For versions 3.4 of squid and above, the program should look like this instead (reference v3.1 docs and v3.4 docs):

#!/usr/bin/perl

$splash_response = "OK rewrite-url=http://localhost/splash.html\n";

$|=1;
while (<>) {
    chomp;
    @line = split;
    $url = $line[0];
    if ($url =~ /^http:\/\/www\.apple\.com\/library\/test\/success\.html/) {

        print $splash_response;

    } elsif ($url =~ /^http:\/\/www\.apple\.com\/$/) {

        print $splash_response;

    } else {
        print "ERR\n";
    }
}

An apache 2 with standard configuration is running and in /var/www/splash.html has the following file:

<!DOCTYPE html>
<html lang="en">
    <head>
        <meta CHARSET=utf8mb4"utf-8">
        <title>peopleswifi.org</title>
    </head>
    <body>
        <h1>Welcome to People's Wifi</h1>
        <p>
          Click anywhere to continue!
        </p>
    </body>
</html>

The last missing steps are to improve rewrite.pl to add firewall rules that bypass the squid proxy for the source IP after the user clicks past the splash screen.
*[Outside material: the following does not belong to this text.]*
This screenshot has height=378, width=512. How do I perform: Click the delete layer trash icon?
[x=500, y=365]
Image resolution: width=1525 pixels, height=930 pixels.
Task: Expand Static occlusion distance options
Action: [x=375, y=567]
These should be flushed out after some period of time. Also, the matching for http://www.apple.com/ should only be activated for an IP for some minutes immediately after the request to http://www.apple.com/library/test/success.html such that requests to http://www.apple.com from non-captive-portal detecting devices will not be redirected.

One concern is: What happens when the client roams to another mesh node and then stays there until their dhcp lease expires? They may get a new IP if batman-adv decides that another gateway is closer/better. If the client gets a new IP, will it try the captive portal detection again?

Will not clients have global IPs for whole mesh? (Mitar)
The clients will get an IP that is on the mesh subnet and will be able to communicate with the entire mesh and internet. They will get different IPs depending on which dhcp server / internet gateway that is "closer" to them when their lease is up. This is how it's done in batman-adv. Juul (talk)

Proxy

A proxy such as Polipo or Squid could be used.

iptables layer 7

Layer 7 filtering allows the use of regular expression matching of the beginning of the packet data.

ip-based optimization

One of the problems with a proxy and with layer 7 filtering is that it's slow. It would be nice if we could filter only the traffic going to the servers used for captive portal detection (using proxy or layer 7). Unfortunately these servers have not one, but a range of IP addresses (at least for www.apple.com), but a DNS request from an exit node and any user on the mesh going through that same exit node should get the same response. Thus, we should be able to have a script that:

  1. Periodically looks up the IP for the different servers
  2. Adds the result as an entry in /etc/hosts
  3. Updates iptables rules to direct traffic to those IP addresses through the proxy or layer 7 rules.

It may be that we could run an actual caching DNS server, but that DNS server would need a hook to be called every time certain entries change.